With New York City’s unemployment rate at 13.2 percent, many people have turned to working for food delivery apps like DoorDash, Uber Eats and Grubhub, which have seen huge demand from customers.
While delivery drivers have been essential to feeding New Yorkers and keeping them safe, their working conditions, already precarious before the pandemic, have gotten worse.
Even as the food delivery companies have seen sales surge, the workers’ pay has remained erratic. Because the drivers are independent workers, they are not entitled to a minimum wage, overtime or any other benefits, like health insurance. Undocumented immigrants, who are not eligible for unemployment or federal coronavirus assistance, make up the bulk of the work force in New York.
The added competition from the surge in new workers has compounded the financial challenges. Advocacy groups estimate that there were roughly 50,000 delivery workers before the pandemic — a number they say has grown exponentially. Uber alone said it had added 36,000 couriers in New York since March.
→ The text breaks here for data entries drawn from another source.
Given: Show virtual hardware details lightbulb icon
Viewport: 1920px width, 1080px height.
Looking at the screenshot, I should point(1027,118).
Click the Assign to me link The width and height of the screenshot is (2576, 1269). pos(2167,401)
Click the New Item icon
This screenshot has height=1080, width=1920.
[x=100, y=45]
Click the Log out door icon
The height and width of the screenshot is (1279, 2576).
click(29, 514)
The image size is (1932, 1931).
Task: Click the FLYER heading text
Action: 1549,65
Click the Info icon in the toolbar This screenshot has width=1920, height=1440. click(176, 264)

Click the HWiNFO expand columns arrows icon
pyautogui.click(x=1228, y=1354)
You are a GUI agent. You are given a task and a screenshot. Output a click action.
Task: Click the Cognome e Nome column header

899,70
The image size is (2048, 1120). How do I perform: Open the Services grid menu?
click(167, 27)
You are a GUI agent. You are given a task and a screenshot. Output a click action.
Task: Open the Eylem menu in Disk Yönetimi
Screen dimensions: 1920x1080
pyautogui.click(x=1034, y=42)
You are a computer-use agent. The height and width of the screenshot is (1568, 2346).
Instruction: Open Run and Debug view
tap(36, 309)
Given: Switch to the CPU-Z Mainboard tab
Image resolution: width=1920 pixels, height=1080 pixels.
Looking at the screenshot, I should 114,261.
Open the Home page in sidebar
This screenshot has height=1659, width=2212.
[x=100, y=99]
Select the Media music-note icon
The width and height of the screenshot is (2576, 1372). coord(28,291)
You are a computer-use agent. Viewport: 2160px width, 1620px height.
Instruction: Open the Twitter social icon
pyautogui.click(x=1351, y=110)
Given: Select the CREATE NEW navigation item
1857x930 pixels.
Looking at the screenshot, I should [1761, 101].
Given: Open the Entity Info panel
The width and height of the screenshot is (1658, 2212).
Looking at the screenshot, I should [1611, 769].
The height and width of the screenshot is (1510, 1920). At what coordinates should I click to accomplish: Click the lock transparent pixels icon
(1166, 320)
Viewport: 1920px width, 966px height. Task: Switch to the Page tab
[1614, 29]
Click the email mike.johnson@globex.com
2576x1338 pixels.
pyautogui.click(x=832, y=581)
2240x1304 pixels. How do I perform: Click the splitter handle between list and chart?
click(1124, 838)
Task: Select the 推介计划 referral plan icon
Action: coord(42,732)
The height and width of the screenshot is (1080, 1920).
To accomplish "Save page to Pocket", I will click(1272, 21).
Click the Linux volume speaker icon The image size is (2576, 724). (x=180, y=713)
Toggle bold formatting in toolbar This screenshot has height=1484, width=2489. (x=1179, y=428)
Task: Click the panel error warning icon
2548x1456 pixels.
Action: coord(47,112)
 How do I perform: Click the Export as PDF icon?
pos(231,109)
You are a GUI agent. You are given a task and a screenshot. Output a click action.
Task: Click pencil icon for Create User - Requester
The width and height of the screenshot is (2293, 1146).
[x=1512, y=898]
DoorDash and Uber said they had provided extra help to delivery drivers during the pandemic, including offering sick pay to those who were infected. DoorDash, the nation’s largest food delivery app, said it provided access to low-cost telemedicine appointments.
DoorDash also said it had changed its pay model, which came under fire last year after it was revealed that tips were being used to subsidize its payments to workers. The company recently reached a $2.5 million settlement with prosecutors in Washington, D.C., after being accused of misleading consumers over how it tipped its workers.
Drivers for food delivery apps are typically paid per delivery depending on the estimated duration and distance of a trip, plus tips. The work can be convenient for people supplementing a main source of income, but a struggle for those who depend on it as a primary job, advocates for the workers said.